Inner ear tissue remodeling and ion homeostasis gene alteration in murine chronic otitis media.

HYPOTHESIS: Studies were designed to ascertain the impact of chronic middle ear infection on the numerous ion and water channels, transporters, and tissue remodeling genes in the inner and middle ear. BACKGROUND: Permanent sensorineural hearing loss is a significant problem resulting from chronic middle ear disease, although the inner ear processes involved are poorly defined. Maintaining a balanced ionic composition of endolymph in the inner ear is crucial for hearing; thus, it was hypothesized that this may be at risk with inflammation.
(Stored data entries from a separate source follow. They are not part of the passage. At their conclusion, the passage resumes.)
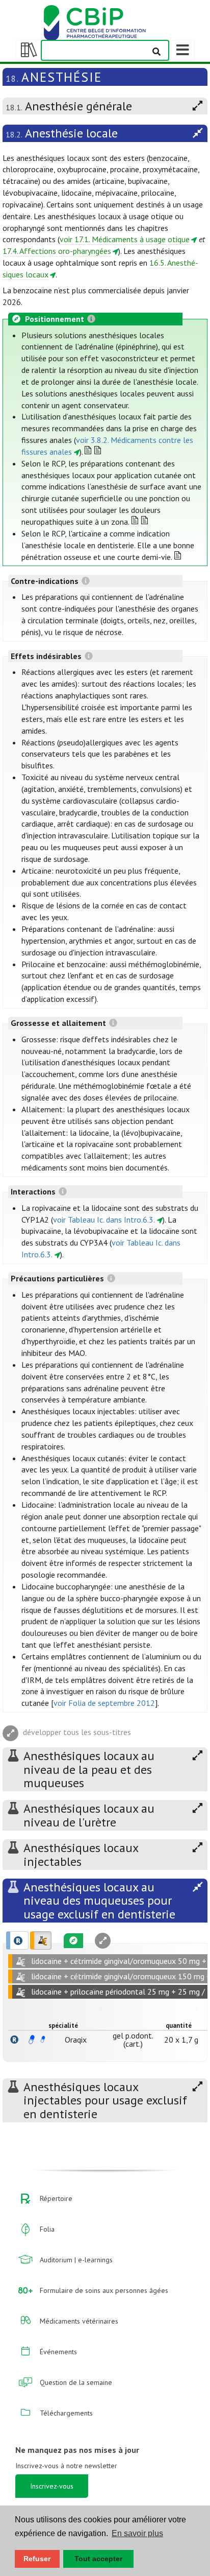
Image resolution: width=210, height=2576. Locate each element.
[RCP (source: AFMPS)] (31, 2039)
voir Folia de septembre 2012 (104, 1703)
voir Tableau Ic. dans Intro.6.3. (104, 1219)
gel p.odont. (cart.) (133, 2039)
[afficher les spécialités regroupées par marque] (17, 1940)
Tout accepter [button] (98, 2559)
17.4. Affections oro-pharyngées (57, 251)
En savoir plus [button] (137, 2533)
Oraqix (76, 2039)
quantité (179, 2025)
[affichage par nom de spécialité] (14, 2039)
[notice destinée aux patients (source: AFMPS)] (42, 2039)
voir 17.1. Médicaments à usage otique (125, 239)
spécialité (63, 2025)
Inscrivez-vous (51, 2486)
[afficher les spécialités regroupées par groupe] (40, 1940)
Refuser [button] (36, 2559)
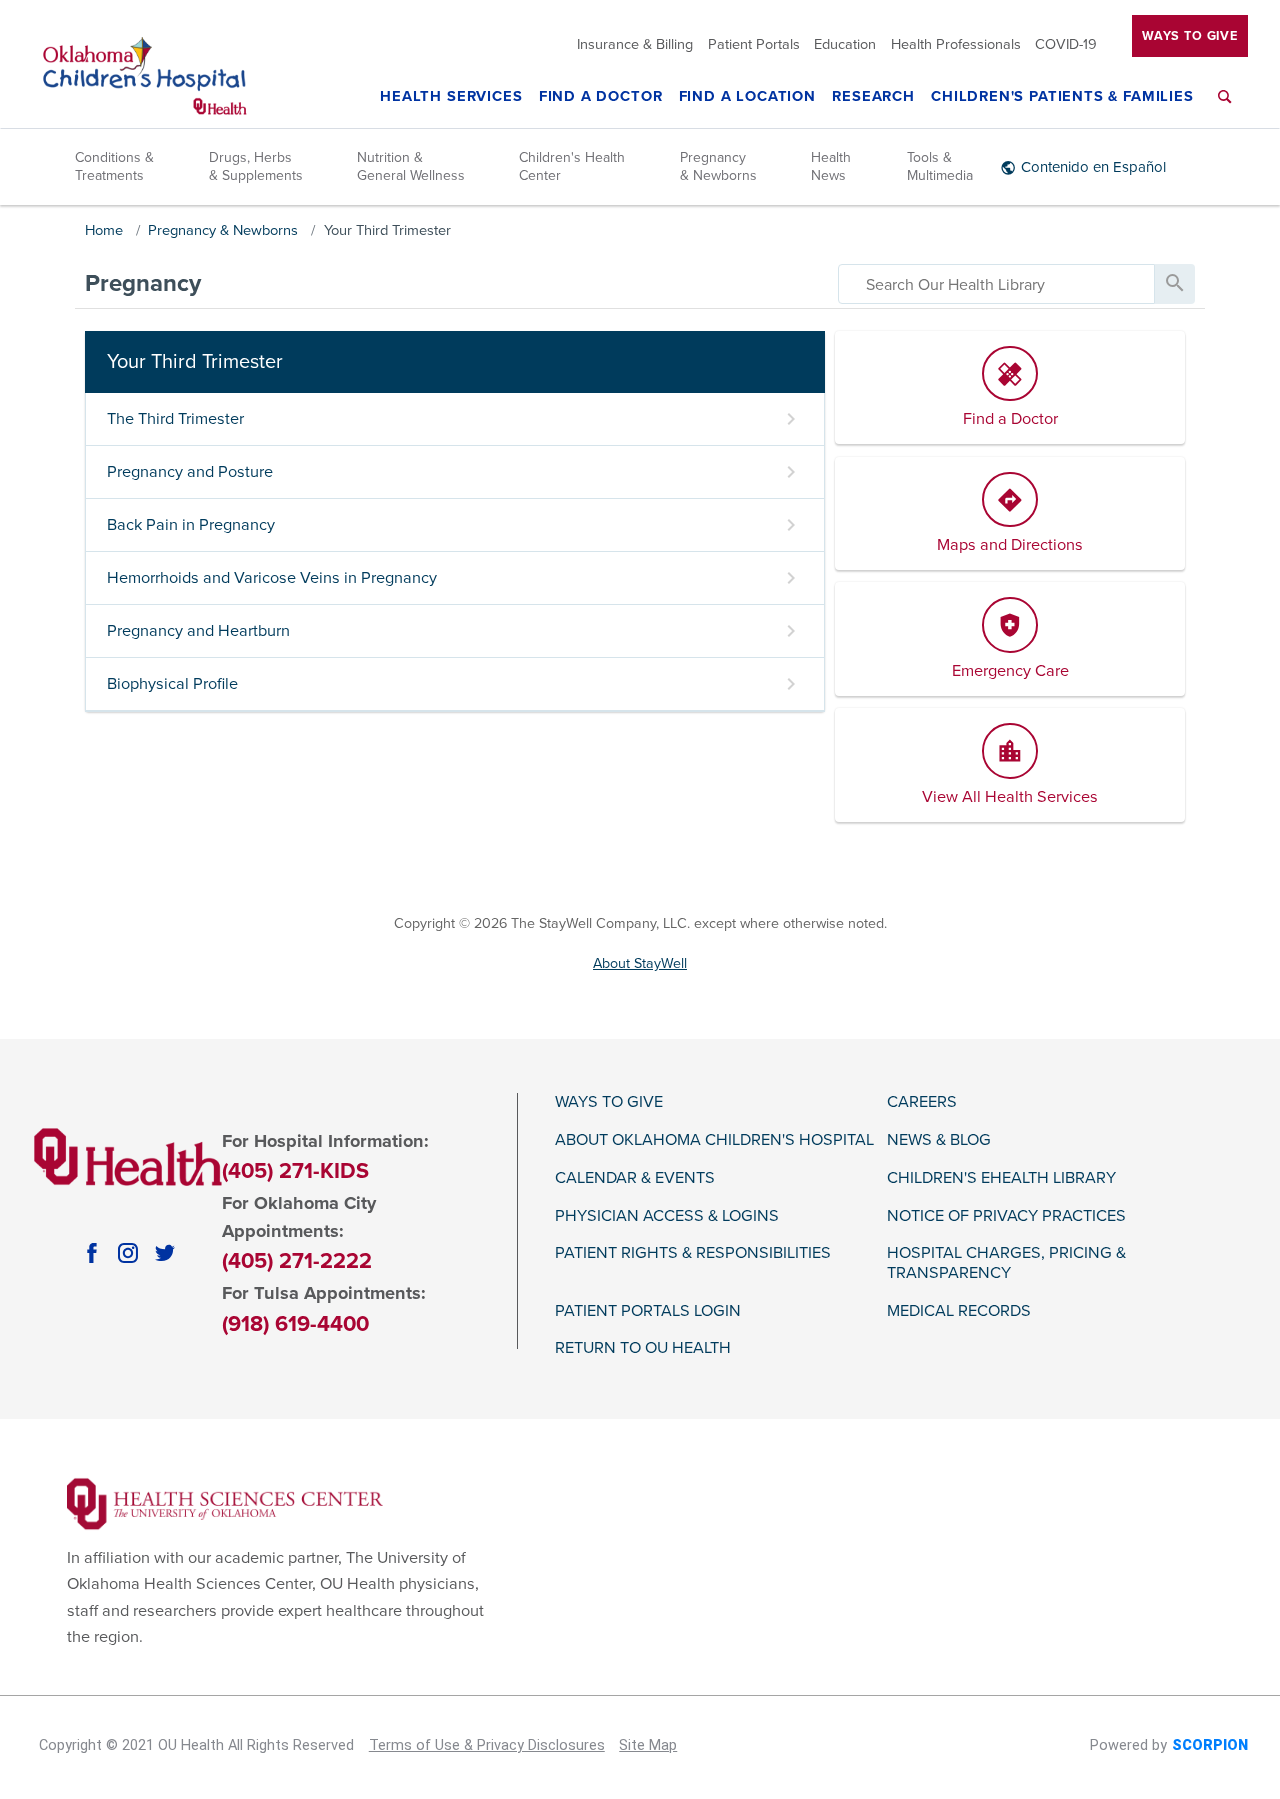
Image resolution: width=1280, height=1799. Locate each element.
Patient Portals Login (648, 1311)
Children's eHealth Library (1001, 1178)
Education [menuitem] (845, 45)
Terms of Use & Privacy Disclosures (487, 1745)
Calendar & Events (635, 1178)
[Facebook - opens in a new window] (92, 1253)
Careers (922, 1102)
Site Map (648, 1745)
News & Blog (939, 1140)
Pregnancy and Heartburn (198, 631)
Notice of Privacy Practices (1006, 1216)
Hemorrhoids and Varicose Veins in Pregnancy (272, 578)
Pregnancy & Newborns (718, 166)
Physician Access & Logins (667, 1216)
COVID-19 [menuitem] (1066, 45)
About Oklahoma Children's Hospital (714, 1140)
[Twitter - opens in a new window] (165, 1253)
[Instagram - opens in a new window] (128, 1253)
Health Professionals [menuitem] (956, 45)
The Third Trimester (175, 419)
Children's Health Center (572, 166)
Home (104, 230)
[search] (996, 284)
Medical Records (959, 1311)
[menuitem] (1225, 108)
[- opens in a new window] (225, 1503)
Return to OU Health (643, 1348)
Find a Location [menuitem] (747, 97)
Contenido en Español (1093, 167)
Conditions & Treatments (114, 166)
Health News (831, 166)
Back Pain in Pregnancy (191, 525)
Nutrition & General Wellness (411, 166)
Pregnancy (143, 283)
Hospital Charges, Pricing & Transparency (1006, 1263)
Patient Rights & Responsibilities (693, 1253)
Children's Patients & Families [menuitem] (1062, 97)
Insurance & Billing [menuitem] (635, 45)
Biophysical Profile (172, 684)
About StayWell (640, 963)
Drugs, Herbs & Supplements (256, 166)
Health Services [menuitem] (451, 97)
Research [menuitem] (873, 97)
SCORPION (1210, 1745)
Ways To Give (1190, 36)
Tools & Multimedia (940, 166)
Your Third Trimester (387, 230)
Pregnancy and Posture (190, 472)
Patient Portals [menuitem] (754, 45)
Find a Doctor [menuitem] (601, 97)
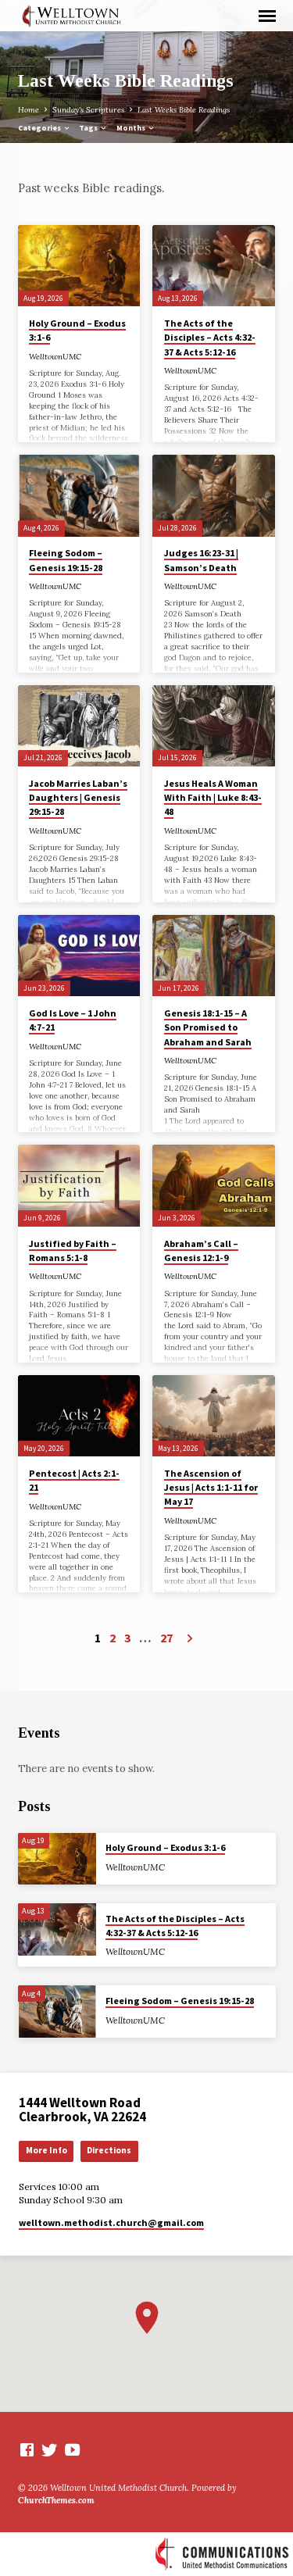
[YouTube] (72, 2449)
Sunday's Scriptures (88, 110)
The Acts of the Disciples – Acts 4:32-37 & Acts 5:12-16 (209, 337)
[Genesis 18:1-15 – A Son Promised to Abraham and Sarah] (213, 955)
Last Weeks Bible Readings (184, 110)
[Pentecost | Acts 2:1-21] (79, 1415)
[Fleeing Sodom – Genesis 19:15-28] (79, 495)
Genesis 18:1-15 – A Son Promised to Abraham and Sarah (208, 1027)
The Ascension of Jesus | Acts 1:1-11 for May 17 (211, 1487)
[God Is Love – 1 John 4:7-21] (79, 955)
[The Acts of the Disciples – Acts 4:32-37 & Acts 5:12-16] (213, 265)
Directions (109, 2150)
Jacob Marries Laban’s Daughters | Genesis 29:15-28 (78, 797)
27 (166, 1637)
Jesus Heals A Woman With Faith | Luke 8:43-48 (213, 797)
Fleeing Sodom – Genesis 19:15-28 (65, 560)
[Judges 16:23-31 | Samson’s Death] (213, 495)
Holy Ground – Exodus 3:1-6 (165, 1847)
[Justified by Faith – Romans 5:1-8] (79, 1185)
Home (28, 110)
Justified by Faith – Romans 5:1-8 (72, 1250)
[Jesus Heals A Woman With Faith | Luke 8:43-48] (213, 725)
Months (131, 128)
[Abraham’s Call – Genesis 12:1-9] (213, 1185)
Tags (89, 128)
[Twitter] (50, 2449)
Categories (40, 128)
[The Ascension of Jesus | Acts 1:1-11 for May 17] (213, 1415)
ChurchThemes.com (56, 2500)
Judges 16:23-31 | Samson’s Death (201, 560)
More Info (46, 2150)
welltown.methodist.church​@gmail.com (111, 2222)
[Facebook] (27, 2449)
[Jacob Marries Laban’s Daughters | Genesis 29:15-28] (79, 725)
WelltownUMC (55, 357)
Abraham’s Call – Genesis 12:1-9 (201, 1250)
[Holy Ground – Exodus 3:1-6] (79, 265)
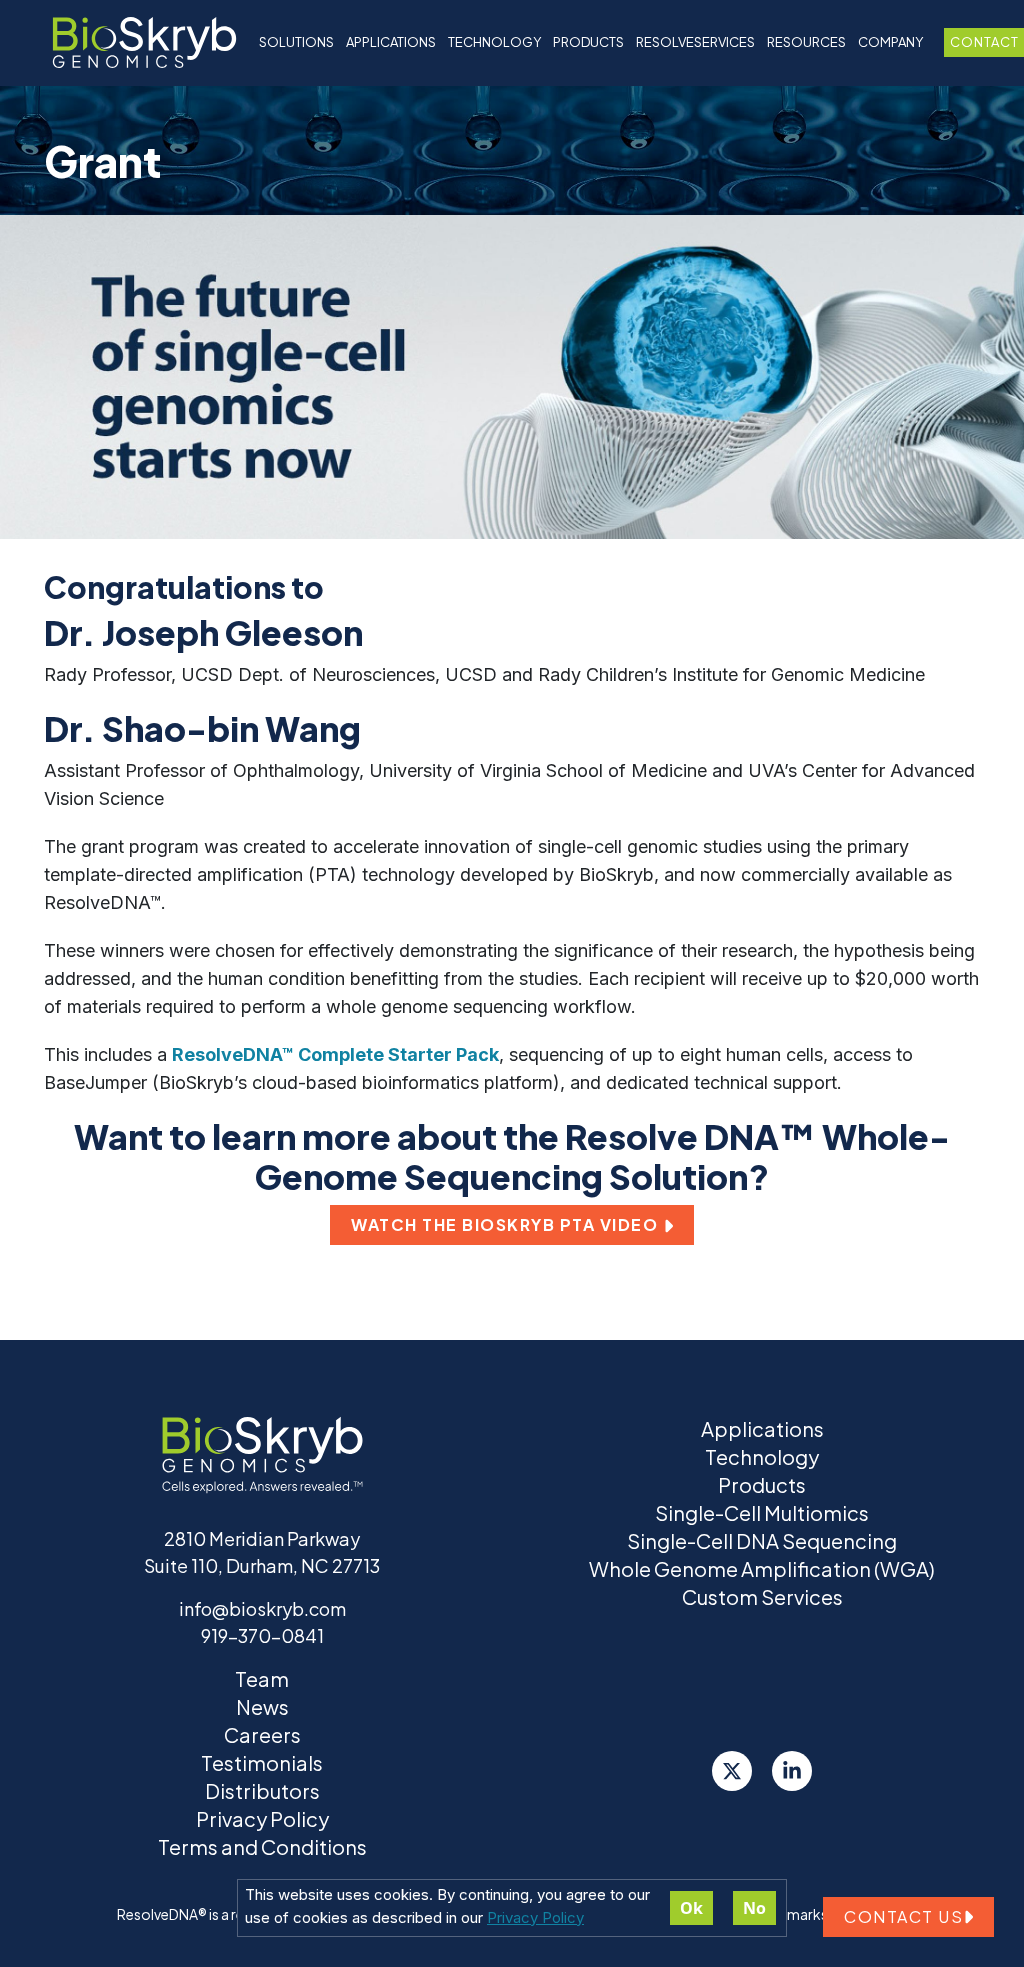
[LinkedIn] (792, 1771)
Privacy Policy (535, 1917)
METHODS: Inner and middle ear RNA collected separately from 6-month-old C3H/HeJ mice with prolonged middle ear disease were subjected to qRT-PCR for 8 common inflammatory cytokine genes, 24 genes for channels controlling ion (sodium, potassium, and chloride) and water (aquaporin) transport, tight junction claudins, and gap junction connexins, and 32 tissue remodeling genes. Uninfected Balb/c mice were used as controls. RESULTS: Significant increase in inner ear inflammatory and ion homeostasis (claudin, aquaporin, and gap junction) gene expression, and both upregulation and downregulation of tissue remodeling gene expression occurred. Alteration in middle ear ion homeostasis and tissue remodeling gene expression was noted in the setting of uniform upregulation of cytokine genes. CONCLUSION: Chronic inflammatory middle ear disease can impact inner ear ion and water transport functions and induce tissue remodeling. Recognizing these inner ear mechanisms at risk may identify potential therapeutic targets to maintain hearing during prolonged otitis media.